© Tiffany & Co

Tiffany & Co’s sales jumped 8% during the holiday season amid a sharp improvement in US demand and a recovery in Asian markets, the luxury jeweler reported.

Group sales grew to $1.05 billion during November and December, with comparable-store sales — those at branches open for at least a year — rising 5%.

Growth was registered across all regions and product categories, both in-store and online, Tiffany noted Wednesday. The Americas saw a 7% sales jump to $516 million, with comparable-store sales up 6%, mainly due to higher spending by local customers. In Asia Pacific, sales leapt 16% to $232 million, with comparable-store sales increasing 7%, driven by improvements in mainland China, Hong Kong and Korea. European sales surged 14% to $136 million.

The growth was strongest in high, fine, solitaire and fashion jewelry, while sales of engagement rings and wedding bands showed gentler increases, the New York-based retailer reported.

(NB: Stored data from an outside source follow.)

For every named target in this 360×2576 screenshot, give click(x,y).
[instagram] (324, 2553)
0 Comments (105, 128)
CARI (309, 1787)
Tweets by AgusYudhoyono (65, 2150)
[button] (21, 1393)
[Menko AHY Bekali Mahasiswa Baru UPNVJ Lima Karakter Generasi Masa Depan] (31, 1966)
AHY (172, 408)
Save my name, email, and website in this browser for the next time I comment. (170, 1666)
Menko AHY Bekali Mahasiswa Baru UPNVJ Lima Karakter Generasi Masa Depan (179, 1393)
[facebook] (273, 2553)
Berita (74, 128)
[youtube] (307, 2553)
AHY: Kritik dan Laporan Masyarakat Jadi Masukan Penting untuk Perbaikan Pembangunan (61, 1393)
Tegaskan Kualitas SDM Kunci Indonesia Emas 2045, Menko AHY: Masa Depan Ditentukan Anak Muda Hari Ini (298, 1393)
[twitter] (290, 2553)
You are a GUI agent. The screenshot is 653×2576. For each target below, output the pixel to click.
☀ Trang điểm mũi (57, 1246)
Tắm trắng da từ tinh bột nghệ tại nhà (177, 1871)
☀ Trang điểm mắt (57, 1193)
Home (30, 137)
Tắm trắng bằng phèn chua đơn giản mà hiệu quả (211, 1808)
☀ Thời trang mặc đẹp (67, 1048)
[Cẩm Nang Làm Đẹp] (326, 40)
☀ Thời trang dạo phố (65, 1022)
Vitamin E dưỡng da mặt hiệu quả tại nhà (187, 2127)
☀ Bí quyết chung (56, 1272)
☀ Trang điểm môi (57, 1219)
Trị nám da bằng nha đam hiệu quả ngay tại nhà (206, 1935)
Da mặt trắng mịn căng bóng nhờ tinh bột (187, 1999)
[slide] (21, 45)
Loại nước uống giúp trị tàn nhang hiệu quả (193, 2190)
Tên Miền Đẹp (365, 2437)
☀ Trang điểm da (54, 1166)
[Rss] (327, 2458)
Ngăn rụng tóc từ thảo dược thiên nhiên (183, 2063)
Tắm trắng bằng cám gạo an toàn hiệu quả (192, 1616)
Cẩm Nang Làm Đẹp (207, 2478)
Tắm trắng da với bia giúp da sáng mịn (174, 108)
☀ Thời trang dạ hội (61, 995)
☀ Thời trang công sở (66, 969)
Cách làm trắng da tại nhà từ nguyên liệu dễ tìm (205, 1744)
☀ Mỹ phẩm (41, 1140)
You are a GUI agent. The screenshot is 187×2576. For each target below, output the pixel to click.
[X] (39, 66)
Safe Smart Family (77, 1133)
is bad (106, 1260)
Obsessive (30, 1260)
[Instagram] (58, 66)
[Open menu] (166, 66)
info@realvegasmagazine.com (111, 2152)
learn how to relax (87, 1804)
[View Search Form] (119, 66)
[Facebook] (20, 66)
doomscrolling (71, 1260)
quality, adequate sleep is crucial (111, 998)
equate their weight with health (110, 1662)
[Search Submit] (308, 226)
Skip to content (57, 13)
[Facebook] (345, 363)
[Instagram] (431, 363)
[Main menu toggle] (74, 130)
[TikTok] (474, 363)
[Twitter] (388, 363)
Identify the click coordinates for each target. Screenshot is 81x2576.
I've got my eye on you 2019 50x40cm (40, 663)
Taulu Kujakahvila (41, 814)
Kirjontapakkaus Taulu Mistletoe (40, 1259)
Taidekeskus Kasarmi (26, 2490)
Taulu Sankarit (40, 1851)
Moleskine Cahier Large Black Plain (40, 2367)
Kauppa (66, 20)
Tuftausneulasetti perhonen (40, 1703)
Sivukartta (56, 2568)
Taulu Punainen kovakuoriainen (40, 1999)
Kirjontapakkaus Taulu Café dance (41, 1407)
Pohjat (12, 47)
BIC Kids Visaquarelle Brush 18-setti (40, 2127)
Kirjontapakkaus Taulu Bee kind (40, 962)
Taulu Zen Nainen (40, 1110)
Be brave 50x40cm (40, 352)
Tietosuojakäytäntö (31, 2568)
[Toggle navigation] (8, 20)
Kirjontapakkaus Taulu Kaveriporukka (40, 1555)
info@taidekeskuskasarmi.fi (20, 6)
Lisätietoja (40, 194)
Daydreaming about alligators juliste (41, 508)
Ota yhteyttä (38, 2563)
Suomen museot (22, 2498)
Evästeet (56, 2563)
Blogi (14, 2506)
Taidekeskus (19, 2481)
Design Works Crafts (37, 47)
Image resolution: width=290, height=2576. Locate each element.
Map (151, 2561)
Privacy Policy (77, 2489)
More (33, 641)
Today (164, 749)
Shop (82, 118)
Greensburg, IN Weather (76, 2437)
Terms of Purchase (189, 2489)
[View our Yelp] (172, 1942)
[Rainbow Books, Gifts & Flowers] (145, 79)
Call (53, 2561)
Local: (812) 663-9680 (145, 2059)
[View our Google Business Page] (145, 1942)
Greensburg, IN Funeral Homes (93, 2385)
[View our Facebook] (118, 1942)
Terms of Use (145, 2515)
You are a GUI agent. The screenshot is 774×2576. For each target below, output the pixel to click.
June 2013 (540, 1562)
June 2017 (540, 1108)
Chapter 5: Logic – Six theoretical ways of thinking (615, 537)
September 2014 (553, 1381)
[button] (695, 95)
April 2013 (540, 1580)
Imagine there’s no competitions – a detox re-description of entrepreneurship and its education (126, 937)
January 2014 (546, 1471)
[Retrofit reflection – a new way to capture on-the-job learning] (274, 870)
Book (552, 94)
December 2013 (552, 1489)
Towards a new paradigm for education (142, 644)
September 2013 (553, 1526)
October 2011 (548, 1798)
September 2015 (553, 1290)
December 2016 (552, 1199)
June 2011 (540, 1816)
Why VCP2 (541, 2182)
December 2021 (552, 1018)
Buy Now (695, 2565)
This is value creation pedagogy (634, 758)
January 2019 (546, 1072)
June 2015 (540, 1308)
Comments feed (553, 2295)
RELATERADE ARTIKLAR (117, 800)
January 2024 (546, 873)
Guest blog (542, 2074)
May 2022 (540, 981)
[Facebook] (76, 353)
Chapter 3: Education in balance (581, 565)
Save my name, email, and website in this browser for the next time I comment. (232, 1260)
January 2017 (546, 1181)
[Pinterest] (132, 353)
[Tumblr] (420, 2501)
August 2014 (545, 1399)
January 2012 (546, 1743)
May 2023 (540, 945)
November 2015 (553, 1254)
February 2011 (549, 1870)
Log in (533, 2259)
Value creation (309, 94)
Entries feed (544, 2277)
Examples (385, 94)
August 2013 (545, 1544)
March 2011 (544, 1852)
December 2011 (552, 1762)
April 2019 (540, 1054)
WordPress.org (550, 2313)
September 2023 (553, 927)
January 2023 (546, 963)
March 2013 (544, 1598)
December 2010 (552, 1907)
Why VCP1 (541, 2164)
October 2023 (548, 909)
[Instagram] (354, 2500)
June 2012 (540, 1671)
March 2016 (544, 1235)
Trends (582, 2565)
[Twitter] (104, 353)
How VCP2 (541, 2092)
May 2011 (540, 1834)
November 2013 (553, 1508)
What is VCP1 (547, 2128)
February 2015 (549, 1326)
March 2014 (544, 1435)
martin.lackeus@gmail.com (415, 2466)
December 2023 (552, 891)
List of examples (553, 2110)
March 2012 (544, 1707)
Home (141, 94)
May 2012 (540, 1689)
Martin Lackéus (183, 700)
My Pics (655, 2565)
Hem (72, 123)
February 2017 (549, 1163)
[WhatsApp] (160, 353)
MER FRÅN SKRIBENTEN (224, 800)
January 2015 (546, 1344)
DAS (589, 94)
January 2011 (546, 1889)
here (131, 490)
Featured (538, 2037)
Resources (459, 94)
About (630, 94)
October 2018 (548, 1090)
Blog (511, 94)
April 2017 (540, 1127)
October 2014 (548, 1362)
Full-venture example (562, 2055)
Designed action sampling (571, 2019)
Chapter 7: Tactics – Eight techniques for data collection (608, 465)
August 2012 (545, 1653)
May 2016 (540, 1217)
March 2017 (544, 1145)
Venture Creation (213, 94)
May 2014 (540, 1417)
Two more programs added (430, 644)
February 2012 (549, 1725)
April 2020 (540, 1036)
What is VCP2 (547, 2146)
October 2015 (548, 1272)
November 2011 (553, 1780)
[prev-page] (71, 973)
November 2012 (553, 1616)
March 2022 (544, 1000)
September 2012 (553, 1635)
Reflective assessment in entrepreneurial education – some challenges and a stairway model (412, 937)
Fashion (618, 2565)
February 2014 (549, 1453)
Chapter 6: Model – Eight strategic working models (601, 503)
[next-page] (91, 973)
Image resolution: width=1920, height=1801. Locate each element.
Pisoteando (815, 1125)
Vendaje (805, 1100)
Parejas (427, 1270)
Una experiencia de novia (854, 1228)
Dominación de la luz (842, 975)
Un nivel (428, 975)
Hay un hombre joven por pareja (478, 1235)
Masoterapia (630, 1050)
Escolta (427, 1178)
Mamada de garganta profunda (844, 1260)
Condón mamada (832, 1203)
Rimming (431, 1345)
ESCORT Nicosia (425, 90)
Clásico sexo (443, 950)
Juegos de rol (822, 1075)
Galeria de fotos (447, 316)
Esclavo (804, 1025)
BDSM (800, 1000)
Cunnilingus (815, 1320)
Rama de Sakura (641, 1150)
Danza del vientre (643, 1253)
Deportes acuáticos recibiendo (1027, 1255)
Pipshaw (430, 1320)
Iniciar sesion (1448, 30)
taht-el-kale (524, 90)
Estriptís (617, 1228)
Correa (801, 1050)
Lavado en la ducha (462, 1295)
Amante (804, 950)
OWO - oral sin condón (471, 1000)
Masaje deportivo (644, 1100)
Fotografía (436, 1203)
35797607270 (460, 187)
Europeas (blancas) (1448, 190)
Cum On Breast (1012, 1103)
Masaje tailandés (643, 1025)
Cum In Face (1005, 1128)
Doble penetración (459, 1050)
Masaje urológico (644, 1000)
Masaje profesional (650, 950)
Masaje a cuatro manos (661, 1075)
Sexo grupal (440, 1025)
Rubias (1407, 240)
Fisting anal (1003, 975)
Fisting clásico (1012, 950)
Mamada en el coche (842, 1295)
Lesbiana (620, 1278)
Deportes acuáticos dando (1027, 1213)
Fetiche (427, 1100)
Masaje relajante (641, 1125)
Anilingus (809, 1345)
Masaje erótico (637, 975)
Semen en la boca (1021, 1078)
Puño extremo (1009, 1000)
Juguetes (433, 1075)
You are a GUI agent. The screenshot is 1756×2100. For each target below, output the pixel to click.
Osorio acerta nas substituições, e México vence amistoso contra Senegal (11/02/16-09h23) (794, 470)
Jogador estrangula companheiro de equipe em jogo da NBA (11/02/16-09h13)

The results mark a turnaround for Tiffany, which suffered a 4% decline in holiday sales in the Americas a year ago as a result of weaker consumer spending and protests outside Trump Tower, which is next to the jeweler’s flagship New York store.

Since then, the company has hired a new CEO and launched a marketing campaign featuring Lady Gaga in a bid to make the brand more attractive to millennials. It also opened an in-store café to enable visitors to have breakfast at Tiffany’s, set up pop-up jewelry stores in busy New York locations, and introduced an attention-grabbing home-and-accessories line.

That accessories collection — which includes everyday items such as rulers and tin cans costing thousands of dollars — drew excitement from shoppers, as did fine jewelry and watches, noted Alessandro Bogliolo, who took over as CEO in October.

everyday objects Tiffany

© Tiffany & Co

This recent return to growth in worldwide comparable-store sales, fueled by a substantial improvement in the Americas and Asia Pacific, is consistent with our commitment to generate solid and sustainable growth in sales, operating margin and earnings that is at least comparable to our industry peers over the long term,” Bogliolo added.

However, recent declines in comparable-store sales — which fell 2% in the nine months ending October 31 — will still be difficult to reverse in the long term unless the company improves its products and customers’ shopping experience, the executive cautioned.

Nonetheless, our holiday-period results confirm that the Tiffany & Co. brand is strong, and we are excited about our numerous long-term global opportunities to capitalize on that strength,” he added.

Tiffany raised its sales outlook for the fiscal year ending January 31, predicting growth of about 4% at constant exchange rates. In November, it had forecast a percentage increase for the year in the low single digits.